The crank-rocker mechanism as shown below consists of a crank with a radius of .5 meters rotating about its fixed center at C at a constant rate of 2 rad/s clockwise. Rocker AB fixed at it's base at A and connects to point B along the edge of the crank. The pin at point B can slide along a frictionless slot in AB. In the current state, what is the angular velocity of rocker AB?

### Question 5:

A very funny engineer has attached her prank punching machine to a robotic arm. If the boxing glove moves at a maximum 1m/s constant velocity, relative to the link CD, what is the velocity and acceleration of the glove at the instant shown? The lengths of the linkage arms are given as rAB=0.3 m, rBC=0.6 m and rCD=0.4 m. The angles are given as θ=30 deg, φ=50 deg and γ=15 deg. Arm BC is rotating at ωBC=2 rad/s and αBC=1 rad/s^2, while arm CD is rotating at ωCD=-0.25 rad/s and αCD=0.25 rad/s2. Arm AB is stationary throughout.

### Question 6:

Boat A is traveling forward (in positive y) with a velocity of 25 m/s and an acceleration of 4 m/s2. The person in dingy B is traveling in a circle (as they only have one oar). They have a forward (in positive y) velocity of 5 m/s and acceleration of -1 m/s2 (as they have lost focus while watching boat A). The radius of dingy B’s path is r = 20 m, and the distance between the vessels is d = 10 m.

Find the velocity and acceleration of boat A as seen by the occupants of dingy B.

### Question 7:

Boat A is traveling forward (in positive y) with a velocity of 25 m/s and an acceleration of 4 m/s2. The person in dingy B is traveling in a circle (as they only have one oar).

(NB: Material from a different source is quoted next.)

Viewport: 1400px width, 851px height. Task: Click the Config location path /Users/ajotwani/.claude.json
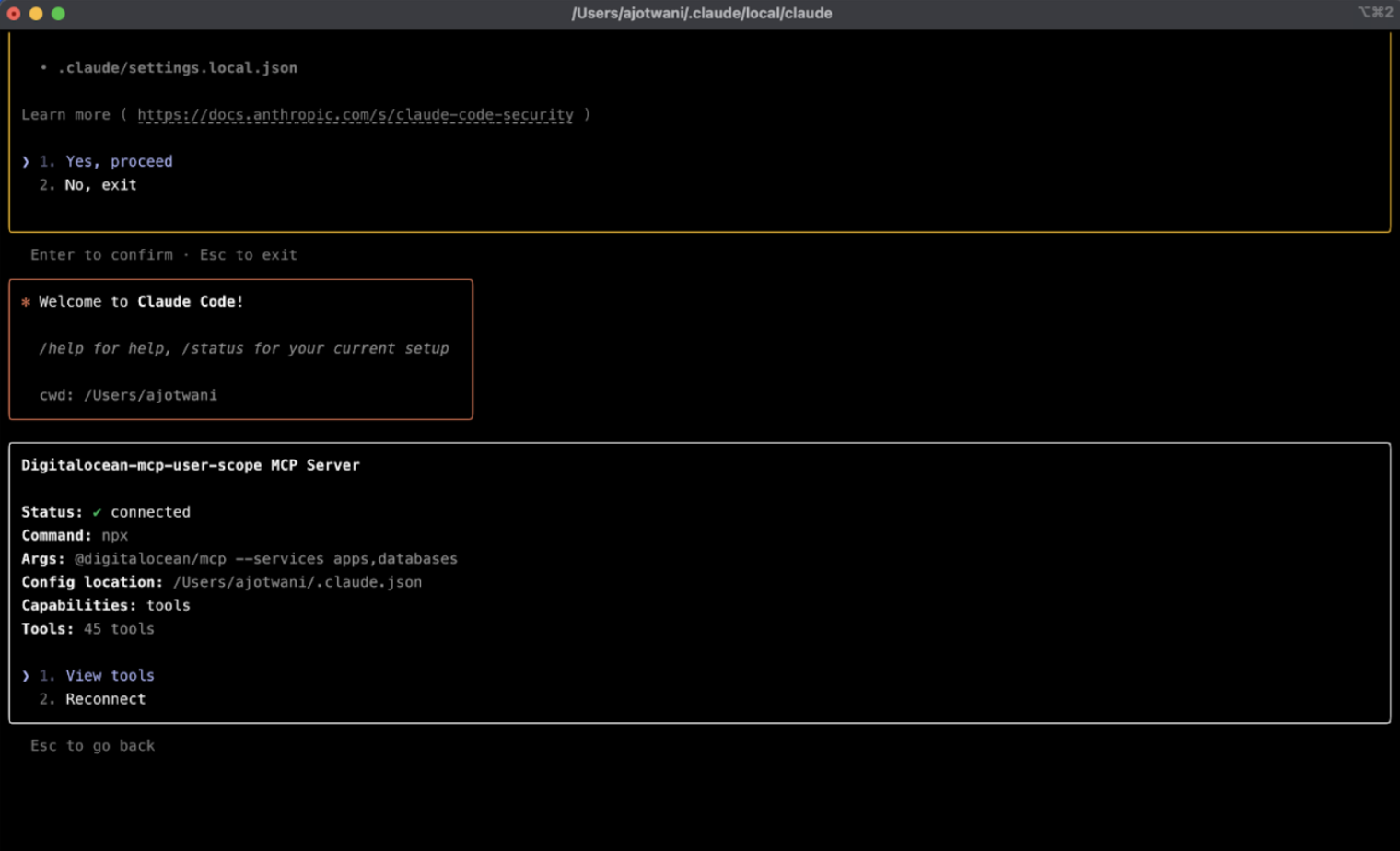click(298, 582)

They have a forward (in positive y) velocity of 5 m/s and acceleration of -1 m/s2 (as they have lost focus while watching boat A). The radius of dingy B’s path is r = 20 m, and the distance between the vessels is d = 10 m.

Find the velocity and acceleration of dingy B as seen by the occupants of boat A.

### Question 8:

Body ACD is pinned at A and is rotating with an angular velocity of ω = 3 rad/s as shown at this instant. Bar BE slides through tube CD, such that, at this instant, the velocity of B is purely in the y-direction, and the acceleration of B is zero (as observed from the fixed frame). Find the vectors for the velocity and acceleration of B in the rotating frame, (vB/A)x'y'z' and (aB/A)x'y'z', and the angular acceleration of ACD at this instant. Distance d1 = 0.5 m.